Each entry is to be retyped without alteration, and no picture is to be included.

(Saved entries)
--

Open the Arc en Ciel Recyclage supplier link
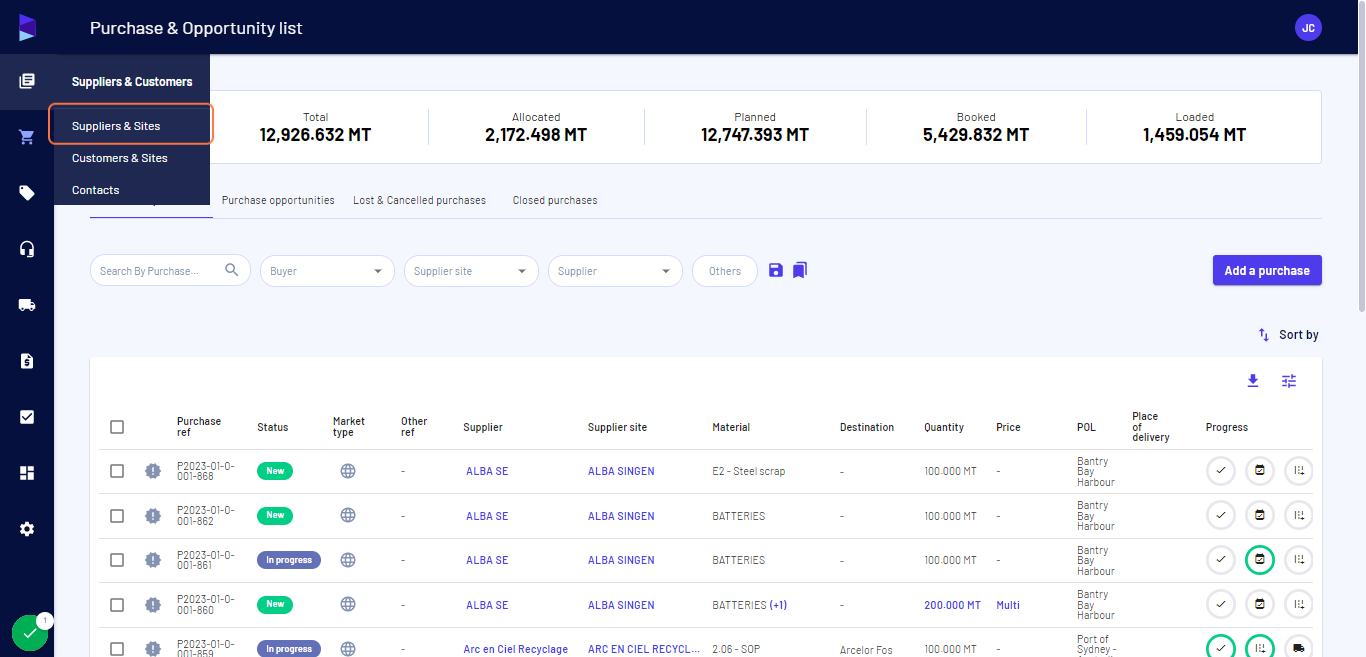This screenshot has height=657, width=1366. pyautogui.click(x=515, y=649)
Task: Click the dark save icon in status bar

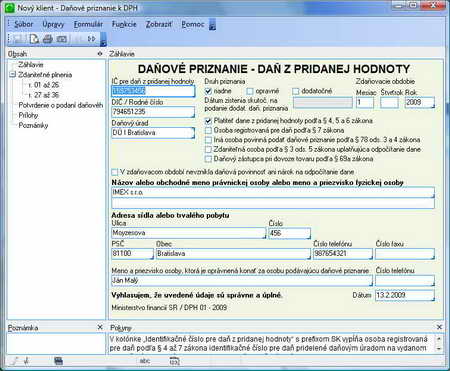Action: pos(58,361)
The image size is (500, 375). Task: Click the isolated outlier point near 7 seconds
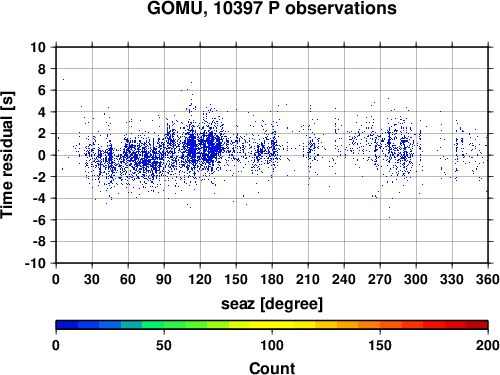click(x=63, y=79)
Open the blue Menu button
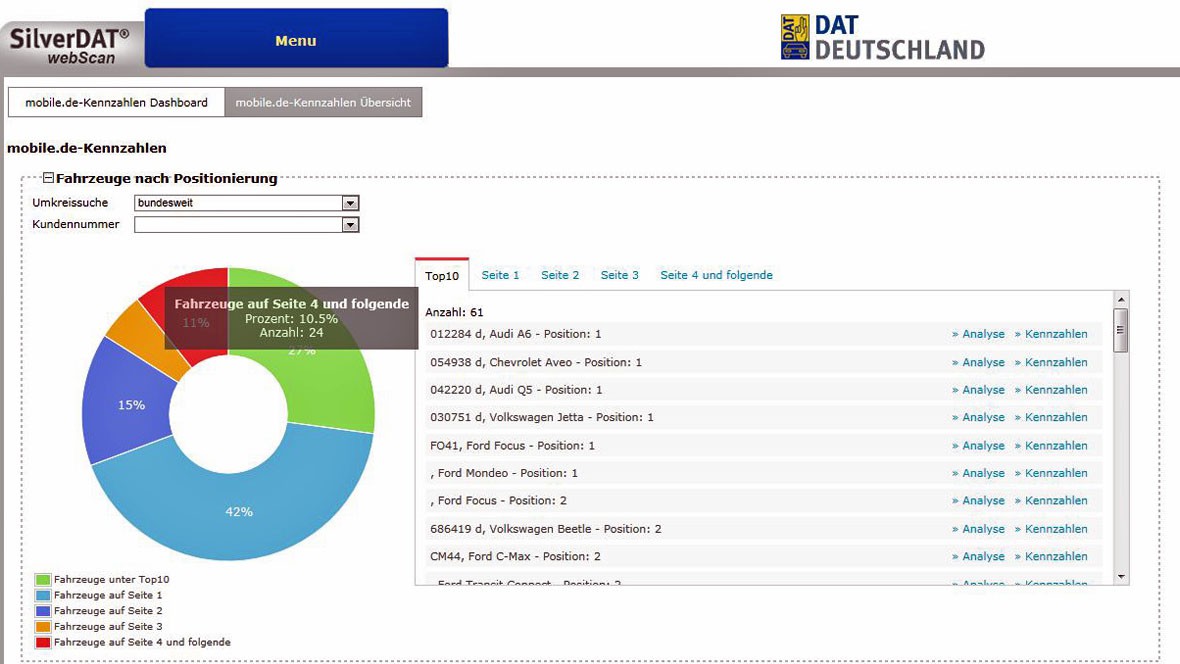 (x=296, y=39)
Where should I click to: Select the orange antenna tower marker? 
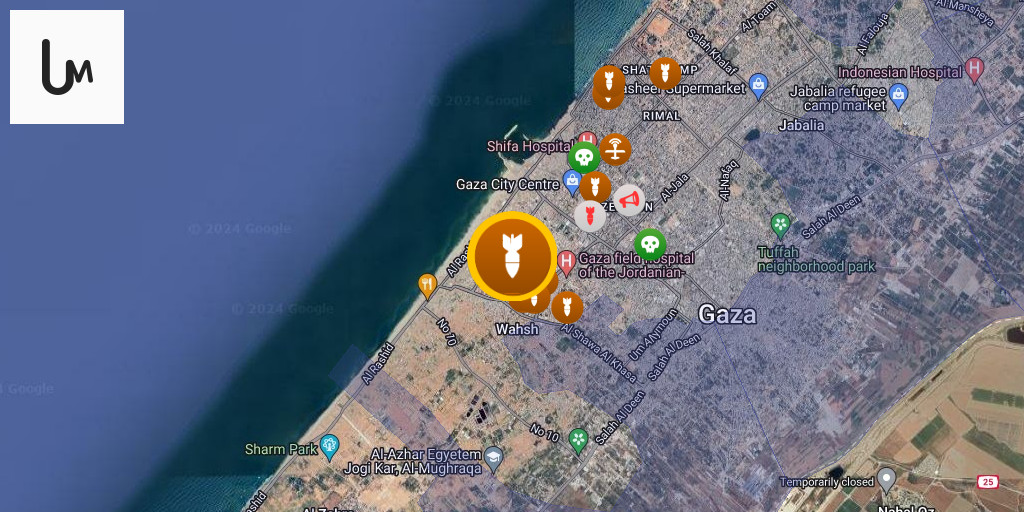615,150
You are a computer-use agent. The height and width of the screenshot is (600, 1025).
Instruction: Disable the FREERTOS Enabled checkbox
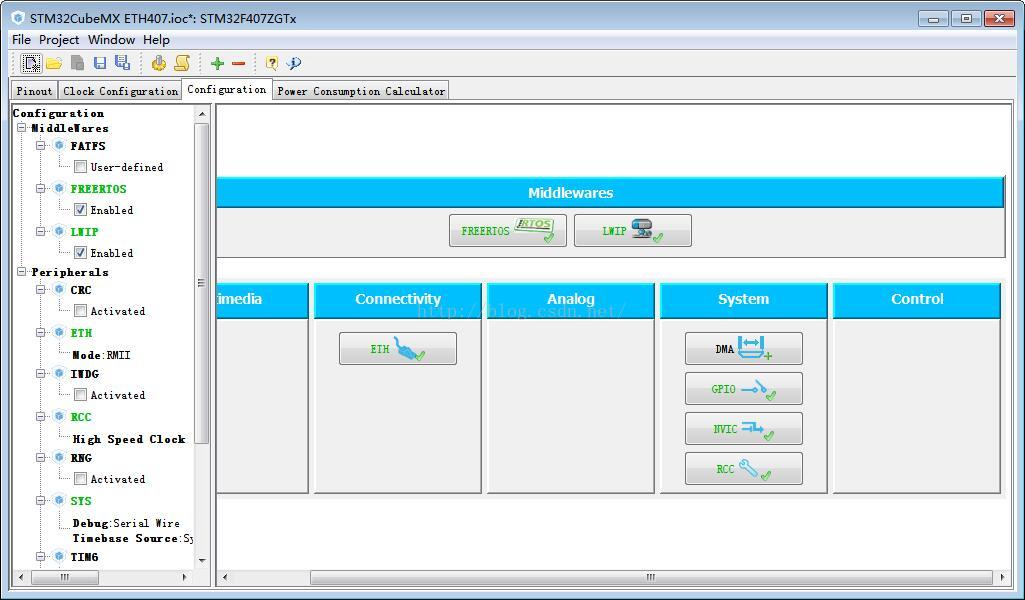pyautogui.click(x=80, y=210)
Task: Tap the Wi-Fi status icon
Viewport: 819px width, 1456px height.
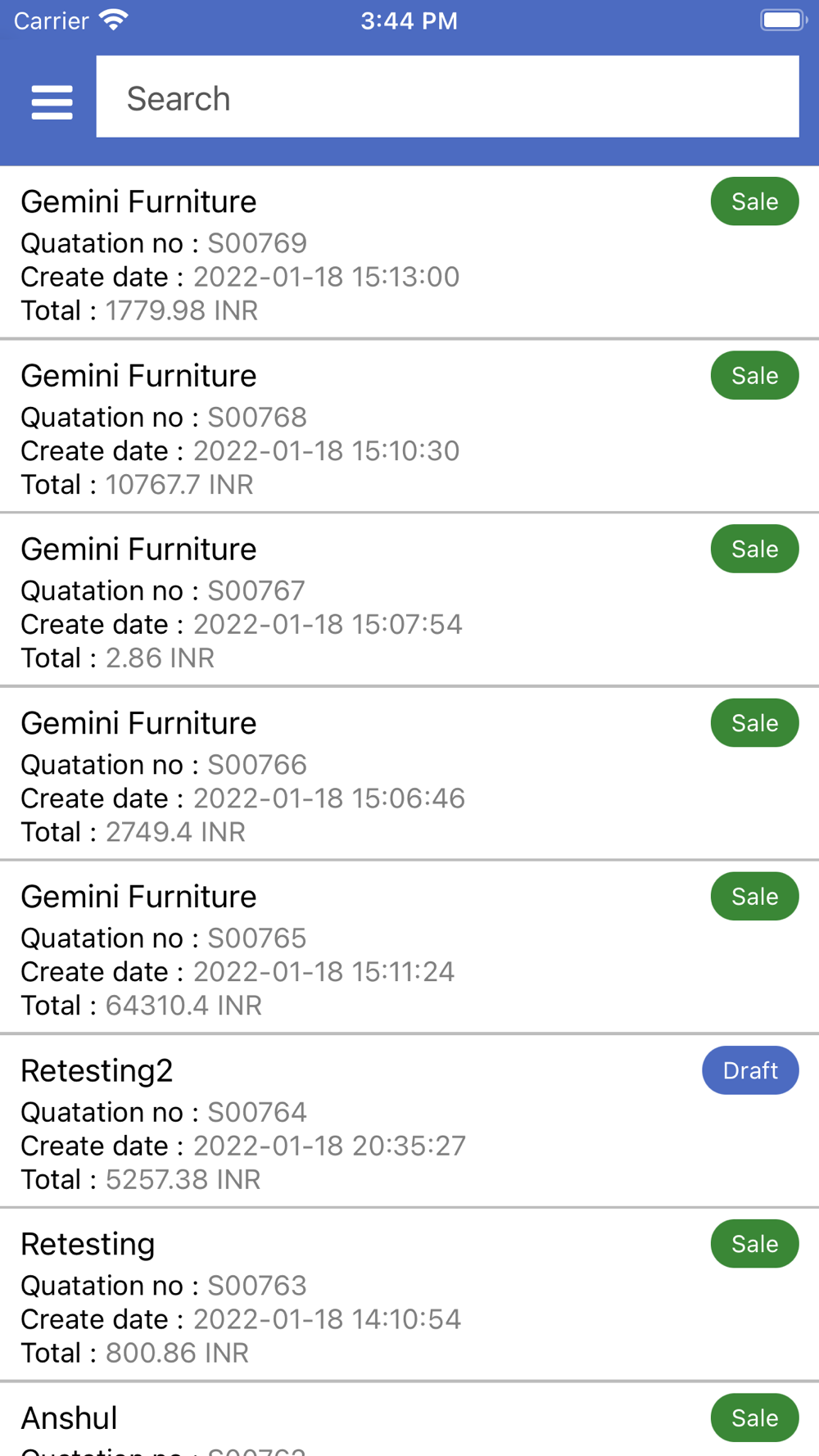Action: click(114, 20)
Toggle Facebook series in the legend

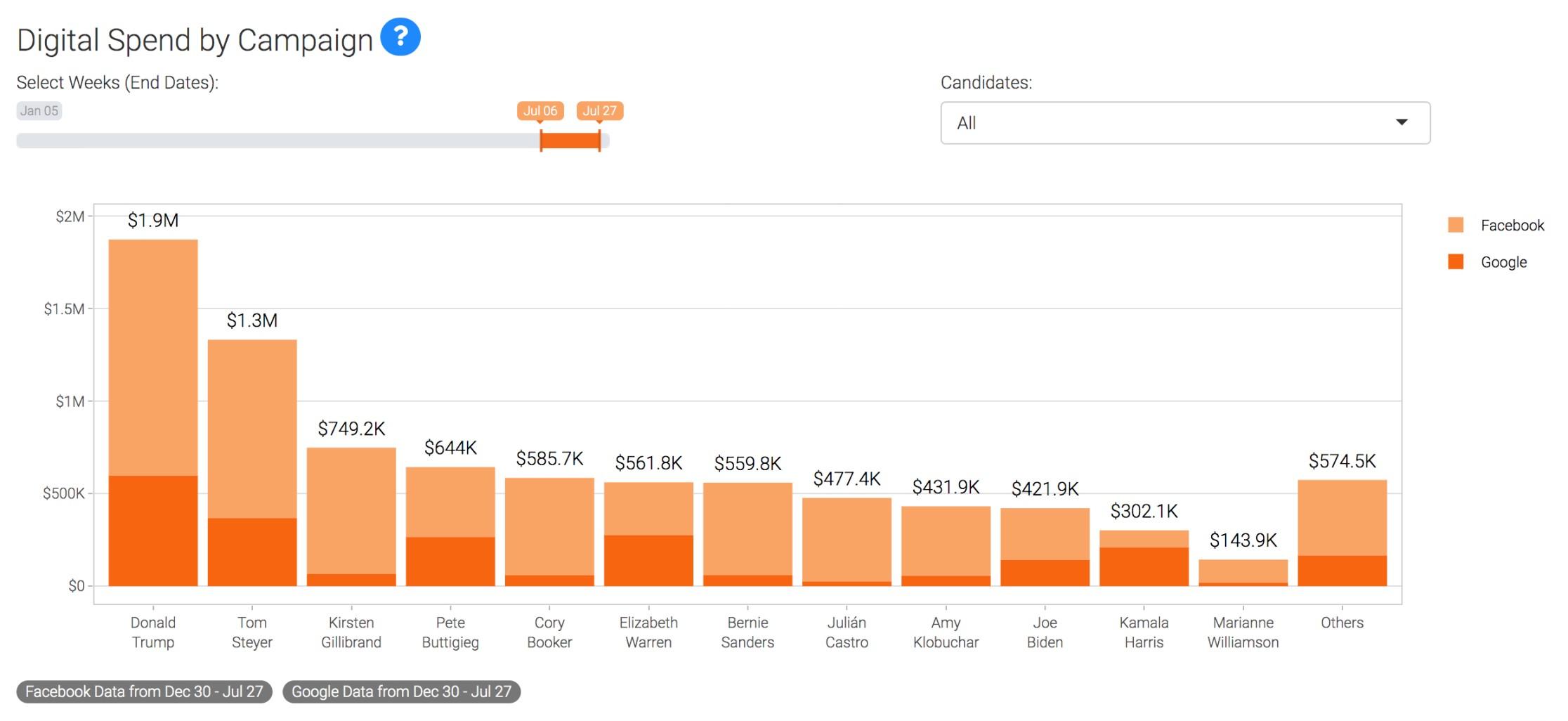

--

■ Output below ■
Open the Arc en Ciel Recyclage supplier link
This screenshot has height=657, width=1366. pyautogui.click(x=515, y=649)
Task: Click the dark save icon in status bar

Action: pos(58,361)
The image size is (500, 375). Task: Click the isolated outlier point near 7 seconds
click(x=63, y=79)
Open the blue Menu button
 (x=296, y=39)
Where should I click to: Select the orange antenna tower marker? 
615,150
You are a computer-use agent. The height and width of the screenshot is (600, 1025).
Instruction: Disable the FREERTOS Enabled checkbox
pyautogui.click(x=80, y=210)
Task: Tap the Wi-Fi status icon
Viewport: 819px width, 1456px height.
Action: click(114, 20)
Toggle Facebook series in the legend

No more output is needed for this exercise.